How to determine symmetry algebraically?

Question

"Algebraically determine the symmetry of the graph of the relation."

How would I go about doing this? (The symmetries are x-axis, y-axis, origin, and line y=x) - please use my first exercise as an example:

y = x^4 - 2x^2

Thanks!

Answer 1

For axis-symmetry, simply allow the "other" variable to transform from itself to (minus-itself).

In other words:

If you want to test whether a function is symmetric about the y-axis, simply transform x to -x and see if you get the same expression:

ynew = (-x)^4 - 2*(-x)^2 = (x)^4 - 2*(x)^2 = yold

Since "ynew" and yold" are the same, the function is symmetric about the y-axis.

If one wants to find if something is symmetric about the origin, simply change BOTH x and y to -x and -y simultaneously.

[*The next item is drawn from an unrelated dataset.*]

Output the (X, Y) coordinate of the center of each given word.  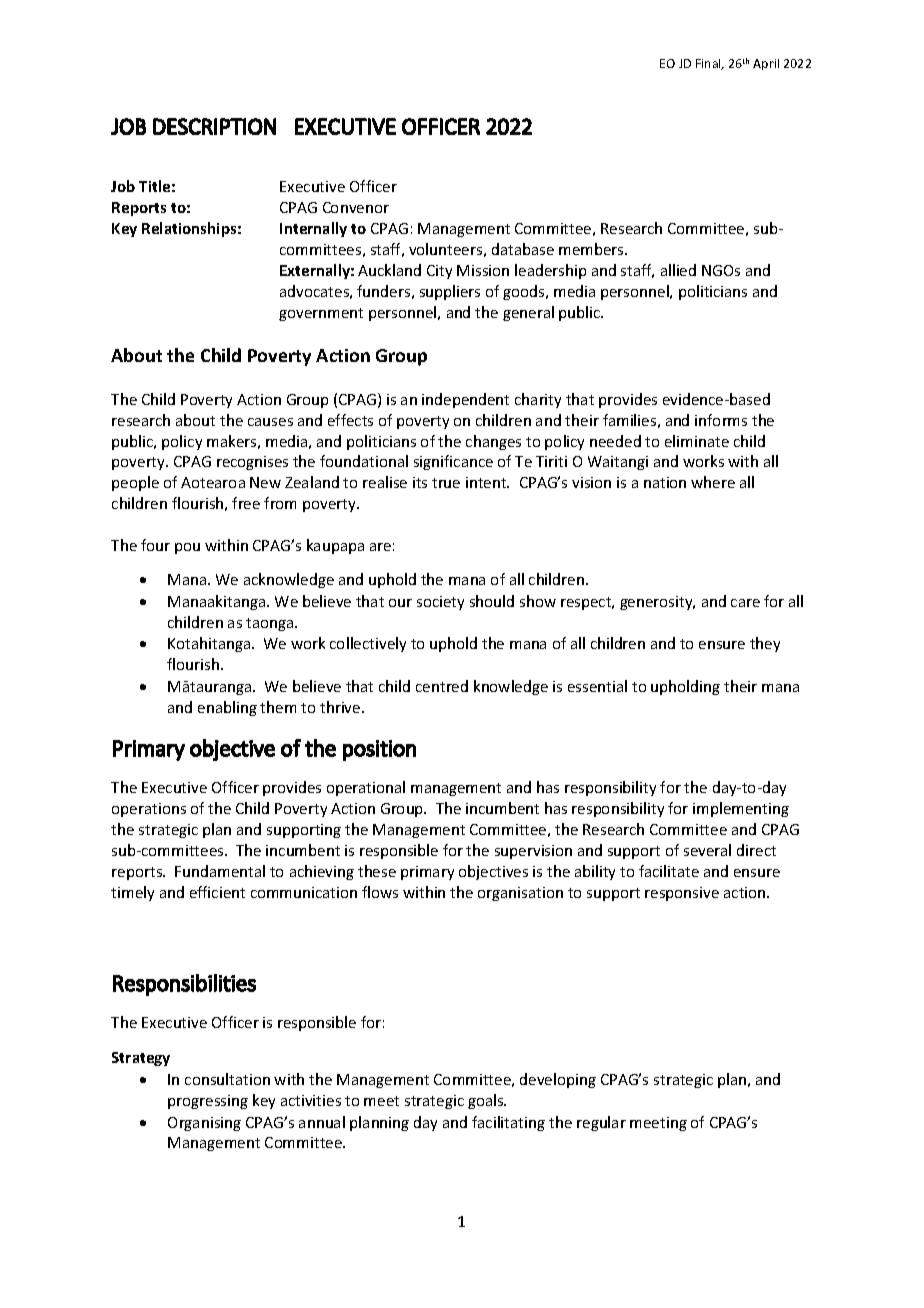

Finally, if one wants to find if something is symmetric about the line y = x then simply change each x into a y and each y into an x, again simultaneously.

In all cases, if you can transform it in this way and the resulting expression can be found to be identical to the original, the function is said to be symmetric in that way.

Answer 2

If a graph is symmetric across the x-axis, then for every (x, y) on the graph (x, -y) is also on the graph. If it's a graph where y is some function of x, then for any given x, there can only be single value of y. Therefore y = f(x) = 0 is the only function graph that is x-axis symmetric. In your case, y is indeed a non-zero function of x, so it is NOT x-axis symmetric.

If a graph is symmetric around the origin, then for every (x, y) on the graph (-x, -y) is also on the graph. Let's try one: (2, 8) is on the graph; is (-2, -8)? No. So your graphs is not origin symmetric.

If a graph is symmetric across the line for y=x, then for every (x, y) on the graph (y, x) is also on the graph. Let's try one: (2, 8) is on the graph; is (8, 2)? No. So your graphs is not symmetric across y=x.

Of course, I saved the best for last:
If a graph is symmetric across the y-axis, then for every (x, y) on the graph (-x, y) is also on the graph. Let's try one: (2, 8) is on the graph; is (-2, 8)? Yes! In fact, a graph where y is a function of x and f(x) = f(-x) for all x is symmetric about the y-axis.

In fact, when y is a polynomial function of x...
- if only even powers of x (including constants) have non-zero coefficients, it's symmetric about the y-axis.
- if only odd powers of x have non-zero coefficients, it's symmetric about the origin.

Is it possible for a graph to have all four of these kinds of symmetry? Sure. A circle centered at the origin is just one example.

Answer 3

If f(x)=f(-x) then f(x) is symmetric to the y-axis.
Notice that f(x)=x^4-2x^2 is the same if x is replaced by -x

If -f(x) = f(-x), then f(x) is symmetric with respect to the origin.

If f(x) is reflected across the line y=x then the reflection is the inverse of f(x).

If f(x) remains the same when y is replaced by -y, then f(x) is symmetric to the x-axis.

Answer 4

x-axis :

for any x you will have two values for y only the sign differ.

y-axis:
+x and -x results in the same y-value. ( that is the case with your example )

rest is way too difficult for me.

i think that symetric in the origin implies that you will also have symmetry in x-axis and y-axis. and vice versa symmetry in x and y axis implies symetric in origin.